CMSC731 · Final Project · Spring 2026

Interactive
Image-Guided
Acoustic Authoring
in VR.

From what you see to what you hear — synthesizing room acoustics on the fly from a single in-game screenshot. We pair a generative model with a real-time Unity audio plugin so the world sounds like the space the player is standing in.

Team
Anushk · Dahong · Parth
Institution
University of Maryland
Stack
PyTorch · Flask · Unity · C++ DSP
Status
Working end-to-end prototype
01 · The problem

Realistic VR audio is the half nobody finishes.

Immersion in VR depends on more than visuals — but every existing path to good room acoustics forces a tradeoff. Either creators tune for hours, or the headset's GPU burns through frames doing physics, or the model's too heavy to run live.

Manual

Plugin-based reverb.

Tools like Steam Audio handle reverb and transmission, but every parameter — decay, absorption, room size — must be hand-tuned per scene.

Compute-heavy

Physics-based 3D audio.

Geometric and ray-traced acoustics produce realistic results, but cost is high and scales poorly with scene complexity.

Hardware-bound

End-to-end ML inference.

Models can predict realistic acoustics directly, but running them every frame requires a powerful GPU on the headset side.

02 · The approach

Predict the room, then apply it.

An impulse response is a short audio recording of how a space responds to a single broadband stimulus — a clap, a balloon pop, a sine sweep. It encodes everything: the direct path, the early reflections, and the long reverberant tail.

Once you have it, applying it is cheap: a single STFT-domain convolution per audio source. The expensive part is getting the right IR for the room — and that's exactly where the ML model earns its keep.

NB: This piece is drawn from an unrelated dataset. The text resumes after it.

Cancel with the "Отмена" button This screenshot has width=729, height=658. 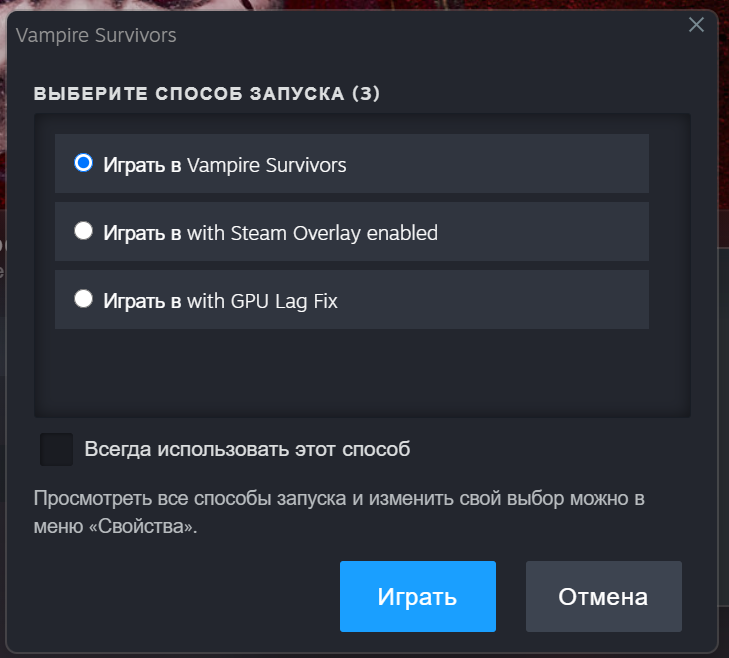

Our system uses Image2Reverb to generate an IR for whatever the user is looking at, on demand. Heavy work happens once. Light work happens always.

Time-domain convolution

y(t)=x(t)h(t)

x(t)dry source
h(t)impulse response
y(t)reverberant output

In practice we move into the STFT domain — multiplication is much cheaper than full-length convolution, and the IR can be swapped between frames without audible clicks.

03 · System

End-to-end pipeline.

Screenshot → preprocessing → Image2Reverb on a Flask backend → IR → custom convolution plugin → spatialised audio in Unity.

Step 01

VR Capture

Press 'A' on the controller. The current frame is captured directly from the headset's render target.

Step 02

Preprocess

Resize, normalize, encode to an RGB tensor matching the model's expected input.

Step 03

Flask Backend

Python service on an RTX 4070 Ti Super accepts the frame and runs inference.

Step 04

Image2Reverb

Cross-modal conditional GAN emits a log-mel spectrogram of the predicted IR.

Step 05

Custom Plugin

STFT convolution applies the IR; a hot-swap mechanism switches without artifacts.

Step 06

Spatial Output

Directional sources stay spatialized; a global bus carries the room's reverberant signature.

~3s
End-to-end IR generation
From screenshot to a ready-to-convolve impulse response.
Real-time
Convolution + IR hot-swap
Right-trigger toggles convolution on/off mid-scene.
2streams
Directional + global audio
Object-local sources plus a shared room-reverb bus.
04 · Inside Image2Reverb

How a picture becomes a room.

Image2Reverb model architecture: input image goes through Monodepth2 to produce an RGB+depth tensor, then through an encoder/generator pair to produce an IR spectrogram judged by a discriminator.
Figure · Image2Reverb architecture from Singh et al. (2021). The RGB image is paired with a Monodepth2 depth map to form a 4-channel input; the GAN learns to produce a matching IR spectrogram.
  1. Depth estimation

    Monodepth2 produces a per-pixel depth map. Stacked with RGB to form a 4 × 224 × 224 input.

  2. Scene encoder

    ResNet50 pre-trained on Places365, fine-tuned end-to-end, emits a 365-d scene embedding.

  3. Conditional GAN

    Generator decodes (embedding ⊕ noise) into a 512 × 512 log-mel spectrogram.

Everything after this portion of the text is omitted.